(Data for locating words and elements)
— START —

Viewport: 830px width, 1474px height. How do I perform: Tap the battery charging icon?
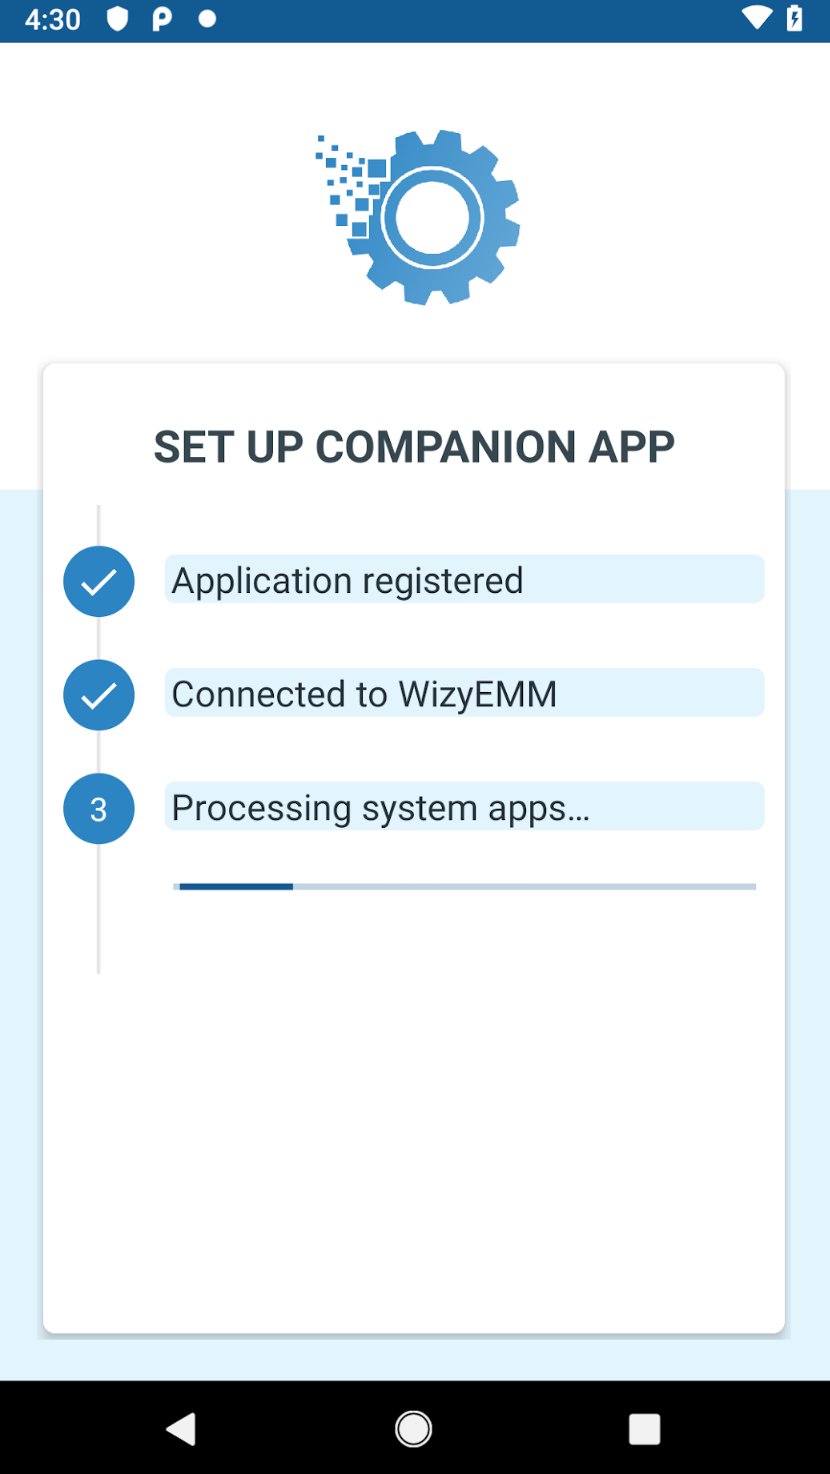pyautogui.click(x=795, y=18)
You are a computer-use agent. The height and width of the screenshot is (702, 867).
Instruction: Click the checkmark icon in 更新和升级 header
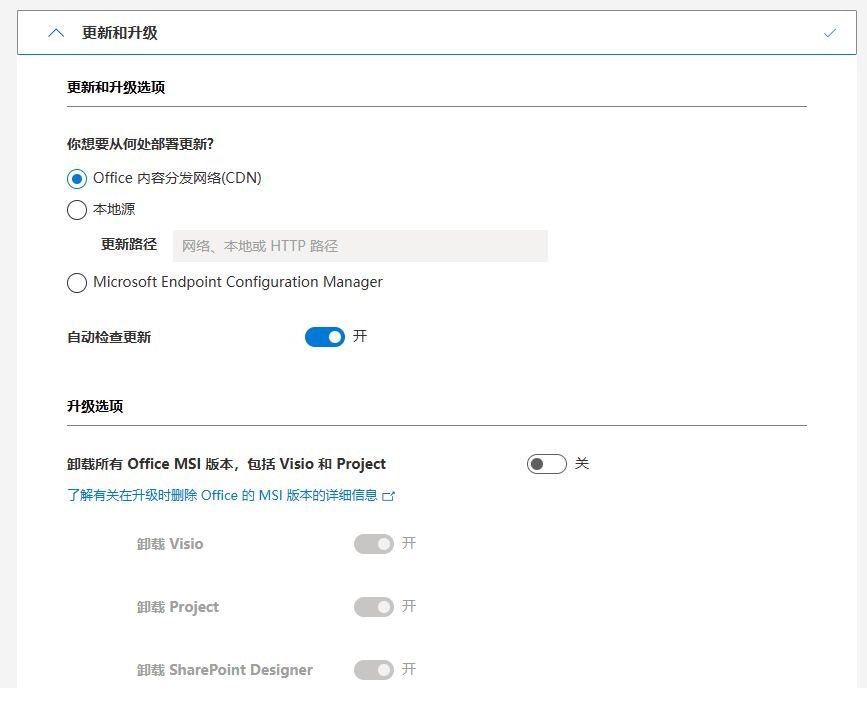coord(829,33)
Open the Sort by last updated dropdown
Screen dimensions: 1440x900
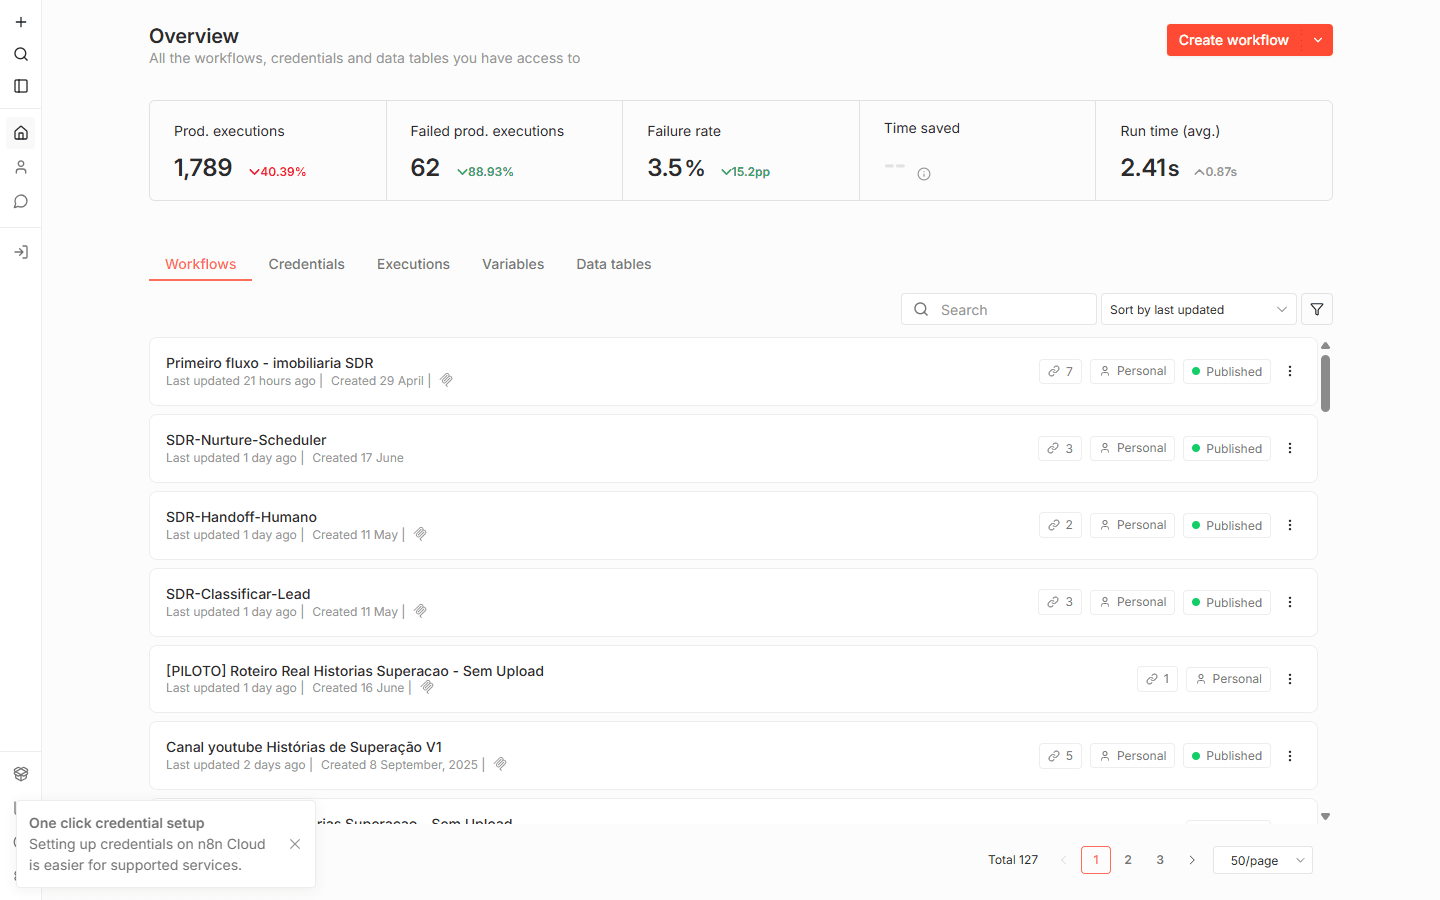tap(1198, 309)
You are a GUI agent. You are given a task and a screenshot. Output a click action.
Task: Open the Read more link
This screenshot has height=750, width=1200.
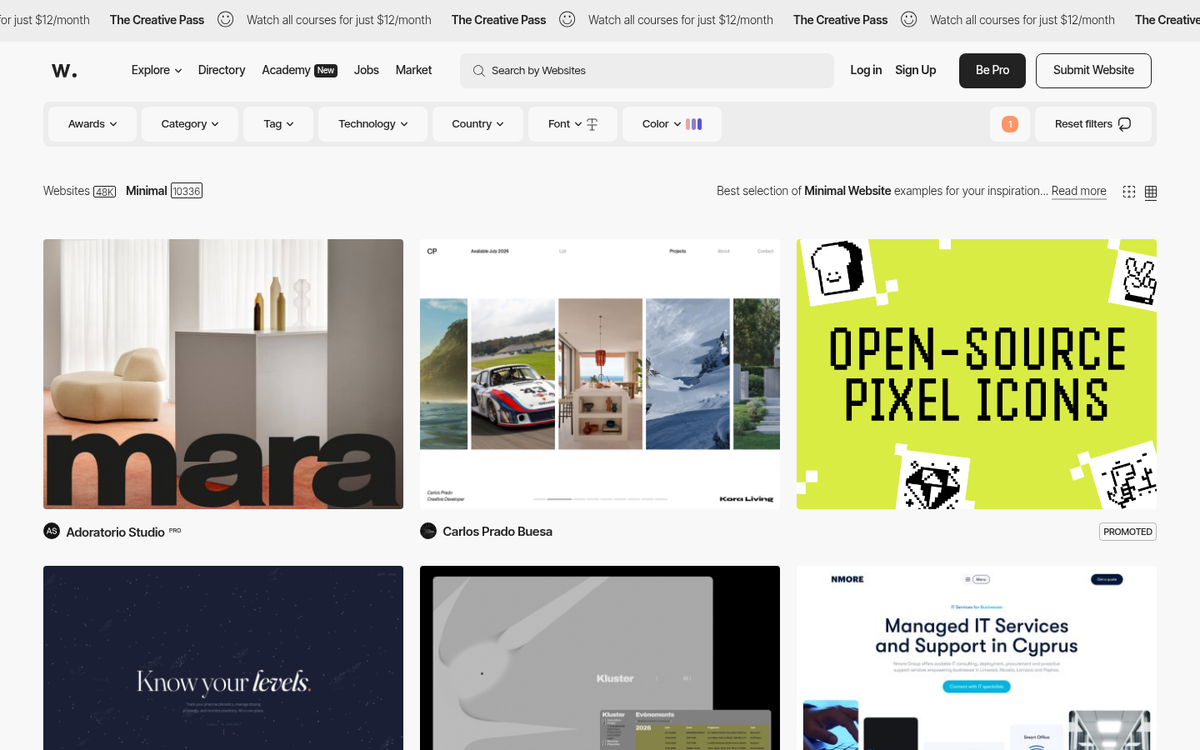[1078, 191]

— END —

To do: Scale the data above: write out every line again, requests included, and multiply each coordinate in the answers by 1.5, rounding to the nearest whole number with halves rounded up. Leave the pictures out.

Answer below:
Viewport: 830px width, 1474px height. How do I perform: Tap the battery charging icon?
pyautogui.click(x=1193, y=27)
You are a computer-use agent. The height and width of the screenshot is (702, 867).
Instruction: Click the checkmark icon in 更新和升级 header
coord(1244,50)
Open the Sort by last updated dropdown
Screen dimensions: 1440x900
tap(1797, 464)
You are a GUI agent. You are given a task and a screenshot. Output a click action.
Task: Open the Read more link
This screenshot has height=750, width=1200.
[1617, 287]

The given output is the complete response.